Study limitations are poor (taking into consideration the above comments).

Please reconsider the conclusions according with the results. There are many assumptions and dependencies.

References are very few. There are other references with an important message related to this subject.

English language has some errors.

Author Response

We sincerely thank the reviewer for the constructive criticism and valuable notes, which collectively helped us to improve the paper. Please see the attachment.

Author Response File: Author Response.pdf

Round 2

Reviewer 2 Report

Unfortunately the authors did not responded to all my recommendations.

The authors responded: "We actually agree with the reviewer but we believe that the entire introduction contains important data necessary for understanding the problem, so we would not like to shorten it. If You insist, we will try to do it."

There are phrases, which might be eliminated or restructurated. For example:

"The autonomic nervous system (ANS) plays an important role in modulation of cardiac electrophysiology and arrhythmogenesis [3]. Disorders of the ANS components can be a prognostic factor of an unfavorable course of cardiovascular diseases. Many studies have contributed to a better understanding of the anatomy and physiology of the ANS and have provided evidence of the relationship between ANS and clinically significant arrhythmias [3]. They demonstrated the prospects for the development of this area of research in arrhythmology."

Another important issue is the fact that references are not consecutively. For example, the above paragraph is the first and begin with reference number 3.

The authors repeatedly contradict the comments made. The remarks as: ``In our clinic, this indicator is not calculated, and some authors point out that it does not reflect the risk of mortality.`` are not appropriate as the current surgical guidelines recommend them. This is not allowed to be affirmed as researcher.

3. I do not ask to remove LA diameter. My recommendation was: ``Please add these parameters``.   The authors said: ``However, if You insist, we will remove it.`` This formulation is repeated severely times.  

Comment number 5: I disagree with this: …``results of 6-minute walking test that was most likely due to AF.``

The authors do not understand that the results of 6-minute walking test depend also on the comorbidities and there is not correct this statement.
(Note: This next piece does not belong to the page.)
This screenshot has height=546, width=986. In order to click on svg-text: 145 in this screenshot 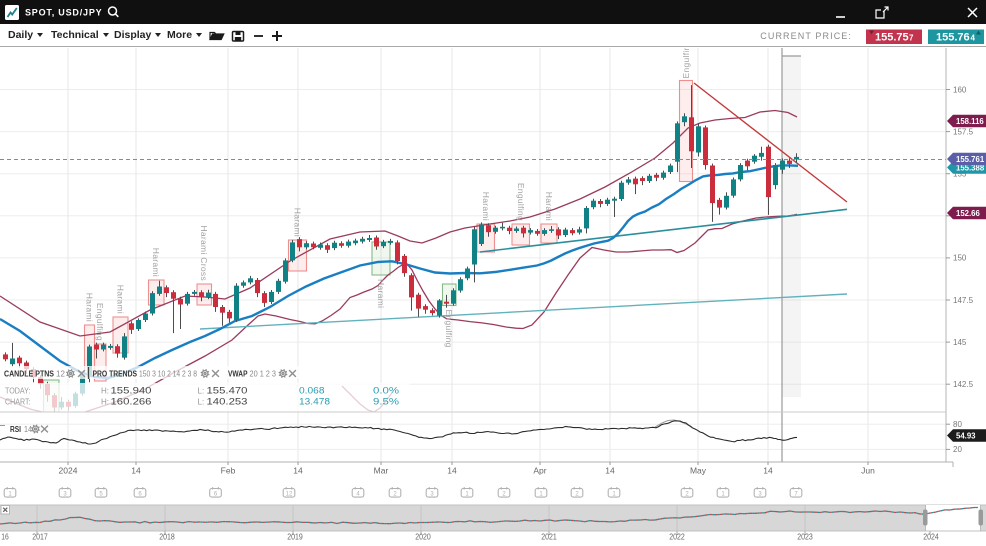, I will do `click(960, 342)`.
Comment number 6: The authors responded:  "In our opinion, this is explained in sufficient detail on pages 10 and 11. In accordance with the reviewer’s suggestion, we have added an additional comment after figure 6 (highlighted in yellow in the text of the revised manuscript, lines 308-315)."

After they underlined that ‘’this is explained in sufficient detail’’ they added, however, 7 lines. I would say that this is not a scientific attitude.

Comment number 8: ‘’ We agree with the reviewer that conclusions were vaguely articulated in the initial manuscript. We have changed the conclusion in accordance with your recommendations (highlighted in yellow in the text of the revised manuscript, lines 397-399). We decided to delete the fifth conclusion.’’

This comment of the authors underlined very well that your conclusions are not in accordance with the scientific rigor. I could not accept this type of comments as reviewer. This manuscript might be reedited according with the scientific rigor.

The authors added 6 references and now the manuscript have 22 references, which there are still fewer. 

In conclusion, the authors do not responded rigorously to all my suggestions/comments. The manuscript have still many issues and in my opinion is not readily to be accepted.

Author Response

We sincerely thank the reviewer for the constructive criticism and valuable notes, which collectively helped us to improve the paper. Please see the attachment.

Author Response File: Author Response.pdf

Round 3

Reviewer 2 Report

Thank you for responding to my comments.